If our expectations for the new Maserati seem unduly high, blame the Ghibli. In fact, blame the Ghibli for completely warping our standards for automotive aesthetics since most cars sitting next to one look like cinder blocks.
It isn’t their fault. The Italians routinely get away with design murder because they can’t be bothered with temporal issues such as how to get Grandma Edna out or where to fit the tire chains. When it debuted at the 1966 Turin show, the Ghibli flouted so many of the design rules in Detroit that it was considered a rolling felony. Of course, that didn’t stop Henry Ford II from famously buying the first one off the boat. Priced at $19,000, it cost him the equivalent of four new Thunderbirds.

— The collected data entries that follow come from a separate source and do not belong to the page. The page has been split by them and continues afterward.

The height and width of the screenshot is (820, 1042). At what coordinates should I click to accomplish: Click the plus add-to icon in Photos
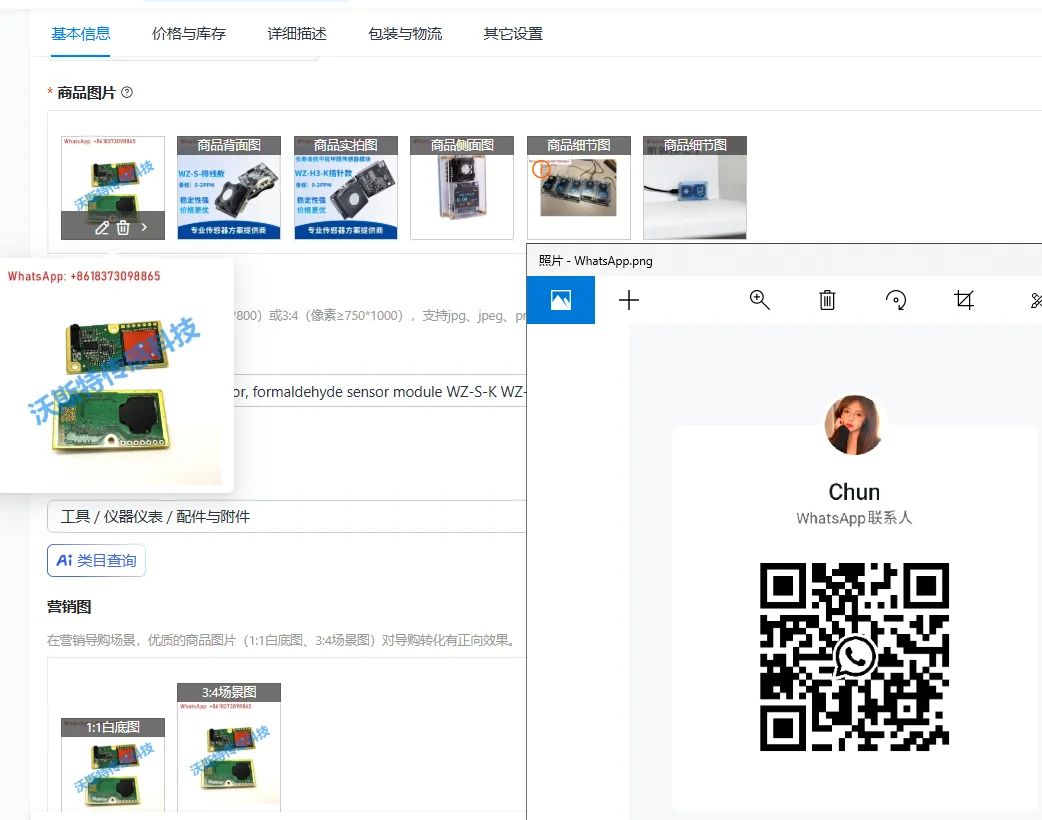pyautogui.click(x=629, y=300)
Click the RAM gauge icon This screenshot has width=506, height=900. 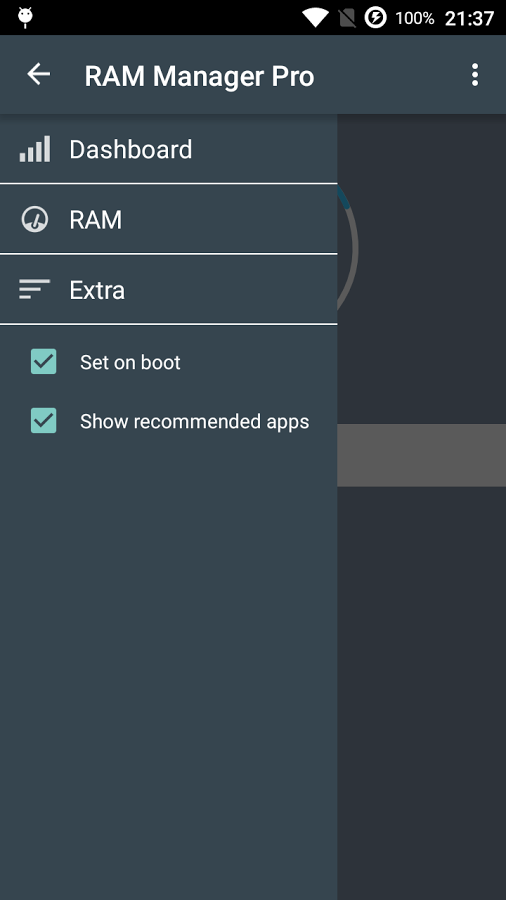click(35, 219)
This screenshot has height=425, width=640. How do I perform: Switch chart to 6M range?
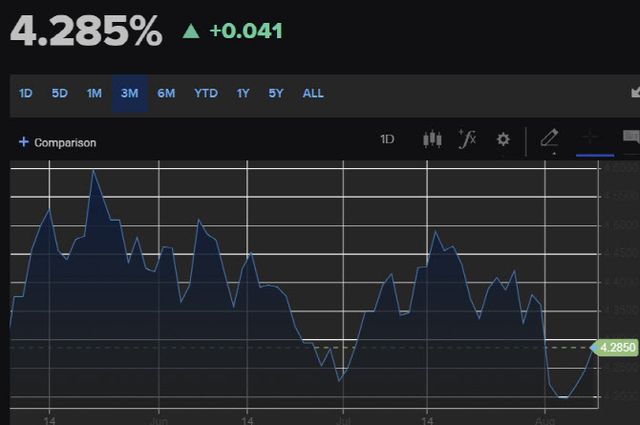point(166,93)
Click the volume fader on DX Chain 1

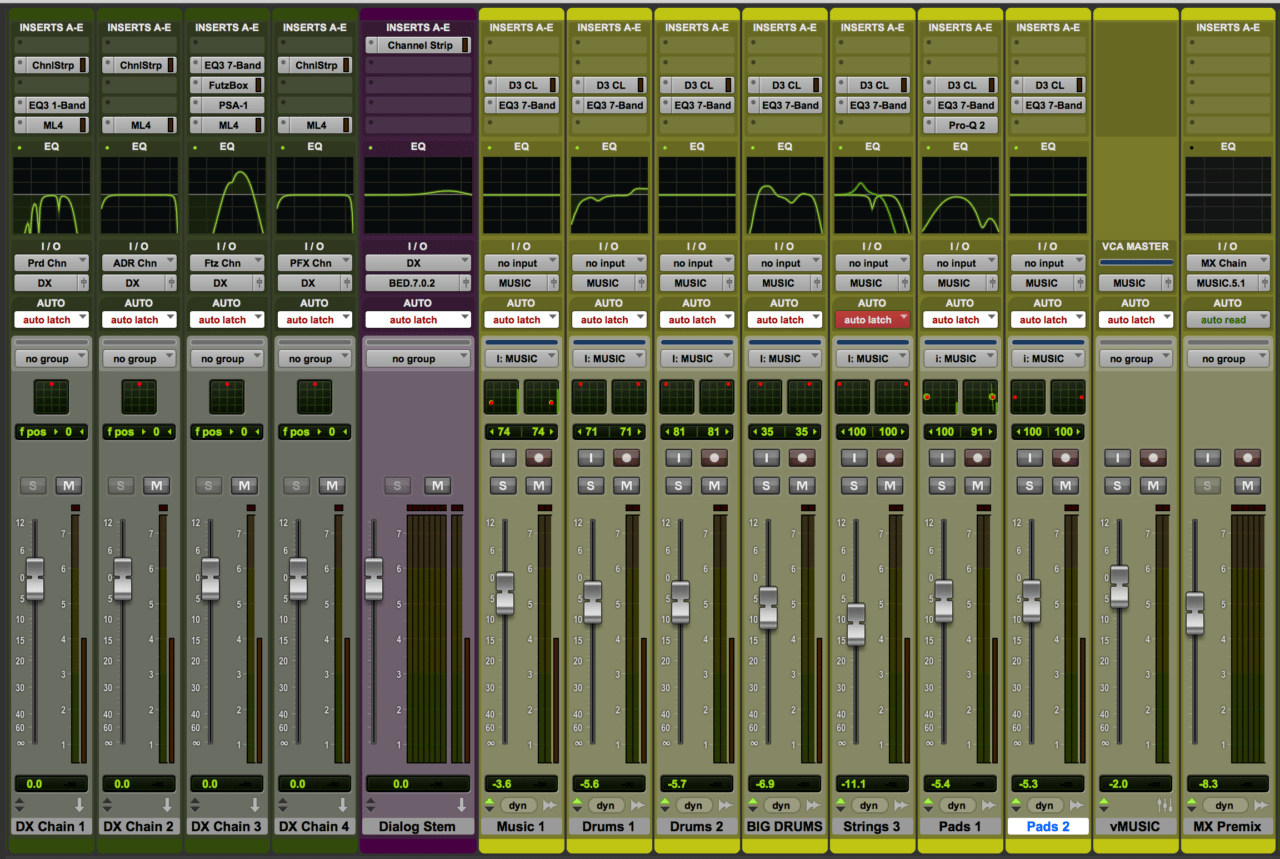35,580
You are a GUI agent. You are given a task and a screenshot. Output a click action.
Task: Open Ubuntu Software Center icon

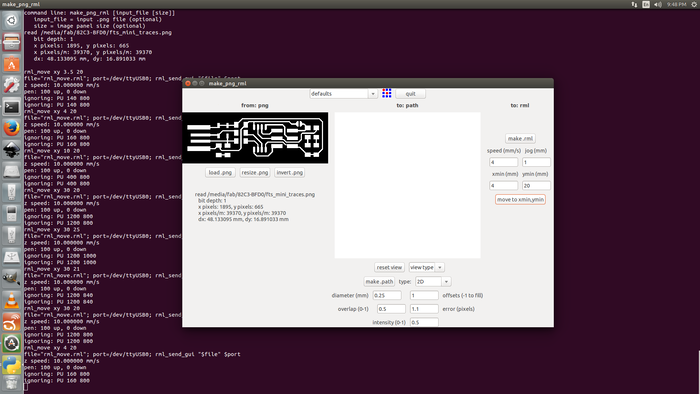click(x=12, y=64)
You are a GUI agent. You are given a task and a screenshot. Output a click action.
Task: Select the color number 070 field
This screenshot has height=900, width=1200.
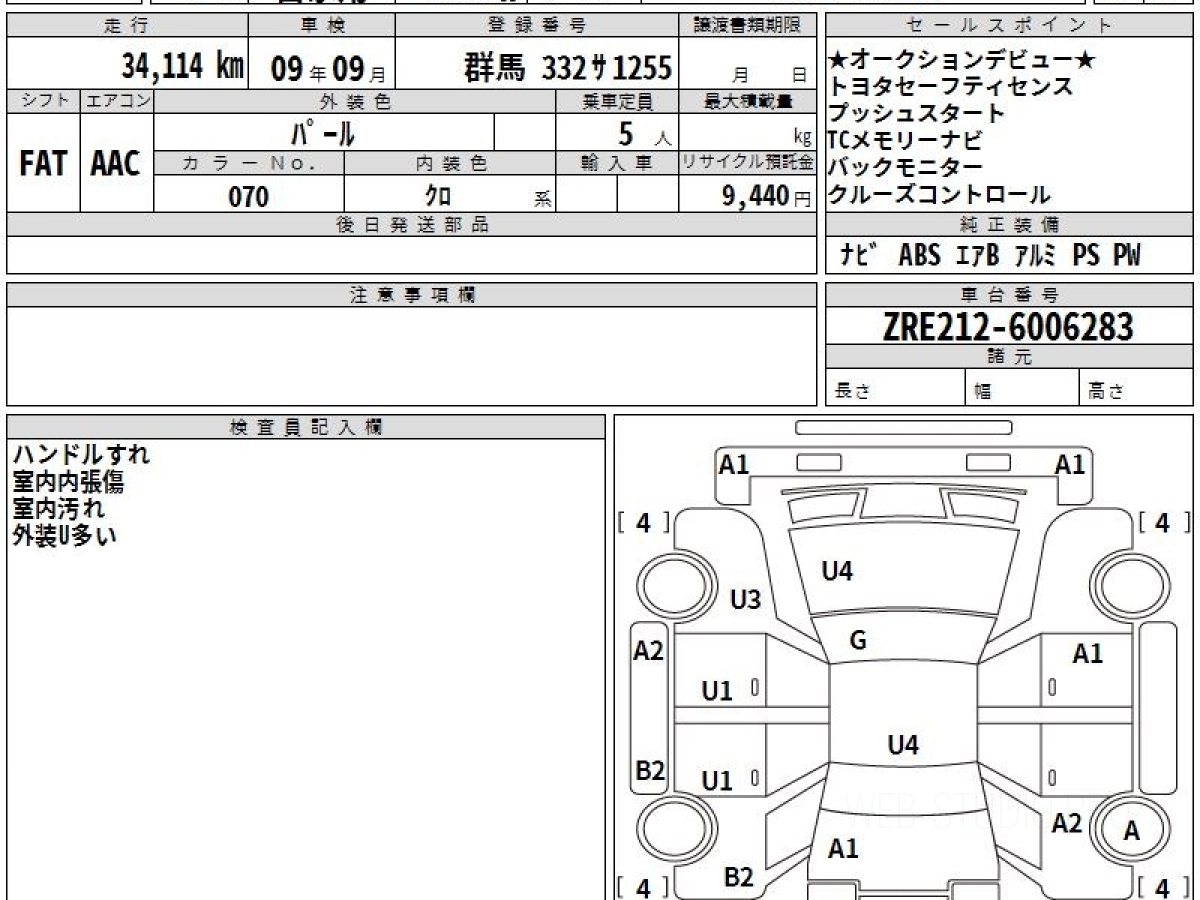click(x=249, y=197)
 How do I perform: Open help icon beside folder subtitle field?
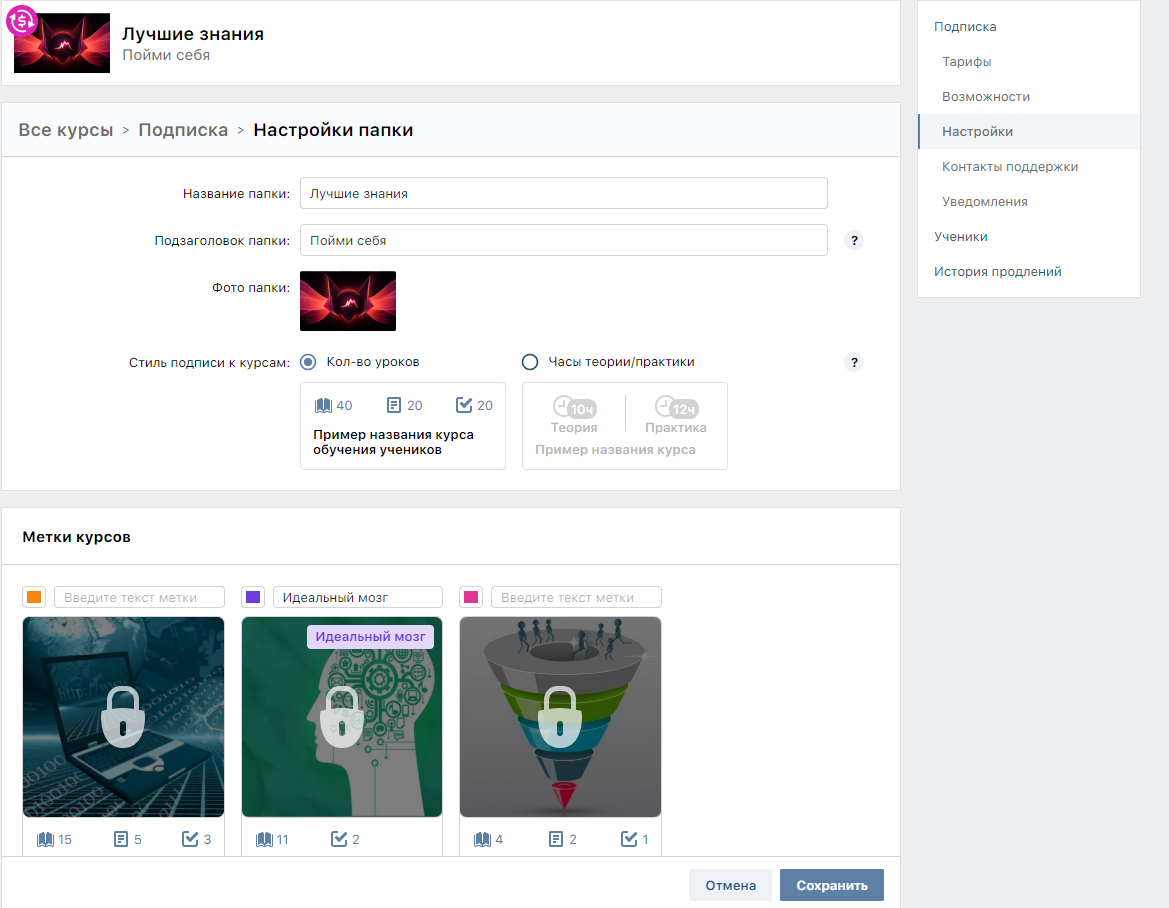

Named after a North African windstorm, Ghibli production began in 1967 on Maserati’s 41st anniversary as an independent company. The founding Maserati brothers – Bindo, Alfieri, Ettore, and Ernesto – were gone from the company, the great racing years were a fading memory, and the workforce at the factory in downtown Modena was spread thin, building 11 separate models of road cars. These were the halcyon days of the front-engined Italian. Orders with checks stapled to them poured into the exotic-car epicenter around Bologna, where the big-three nameplates and some tiny cottage firms were all building competing models and rushing more through development.
Like a lot of young designers, Giorgetto Giugiaro, then working for Carrozzeria Ghia in Turin, was busy trying to out-wow his competitors at Bertone and Pininfarina and win body supply contracts for his employer. He penned the two-seat Ghibli coupe in only three months and in 1969 the Ghibli spyder. Ghia took orders for a total of 1150 coupes between 1967 and 1972 and 125 convertibles.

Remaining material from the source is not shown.